Documentation for setting these up alongside the SDK documentation will be added
to `dapr/docs`.
* Telemetry data (metrics) will be minimally included.
* An issue will be opened in `dapr/quickstarts` for examples to be created.
* Both HTTP and gRPC protocols are implemented.
* A new building block package will be defined in the `dapr/components-contrib`
repository.
* Conformance tests will be added to `dapr/components-contrib`.
* An initial E2E test will be implemented in the runtime or sdk.
* No data migration support is available. Details of breaking changes made may
be provided.

#### Beta

* E2E tests updated and comprehensive.
* SDK spec is updated
* No major changes to the API would have occurred in the last release.
* Support in the core SDKs as far as is practicable, with a focus on ensuring
the groundwork is complete and SDK feature additions are added where maintainers
have bandwidth.

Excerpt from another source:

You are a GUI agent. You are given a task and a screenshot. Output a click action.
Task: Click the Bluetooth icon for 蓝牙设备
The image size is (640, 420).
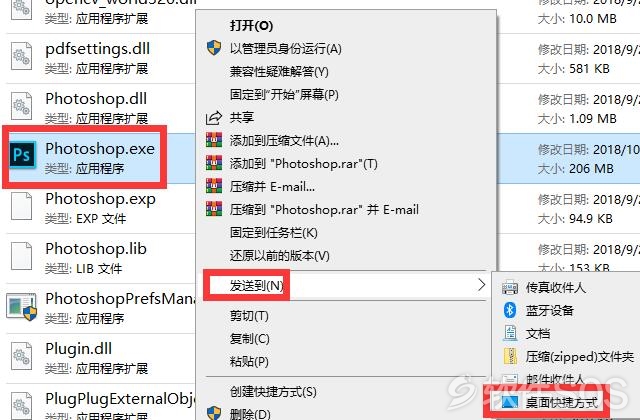pos(510,310)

The lack of this building block from an SDK will not constitute
a blocker to graduation from Beta.
* Documentation updates ready for graduation to beta.
* Quickstarts will have been updated where necessary.
* Performance tests will exist.
* Certification tests will be added to `dapr/components-contrib`
* No data migration support is available. Details of breaking changes may be
provided.

#### Stable

* TODO

### Acceptance Criteria

How will success be measured?

* Proof of concept with loading a test dataset and ensuring consistency with
returned results across two search backends.
* Ensuring operations are completed in an acceptable amount of time.
* Defining and reporting limitations of the building block.

* Performance targets
* Compabitility requirements
* Metrics

## Completion Checklist - Alpha / Beta

* [ ] Code Changes
* [ ] Runtime
* [ ] Components-Contrib
* [ ] Meilisearch
* [ ] Apache Solr [Beta]
* [ ] Elasticsearch
* [ ] Tests
* [ ] E2E
* [ ] Unit [Beta]
* [ ] Integration [Beta]
* [ ] Components-Contrib
* [ ] Certification [Beta]
* [ ] Conformance
* [ ] SDK Implementations
* [ ] Documentation
* [ ] Runtime
* [ ] Components-Contrib
* [ ] SDK
* [ ] Go-SDK
* [ ] Rust-SDK [Non-blocking]

The completion checklist will be split into two categories - Alpha and Beta.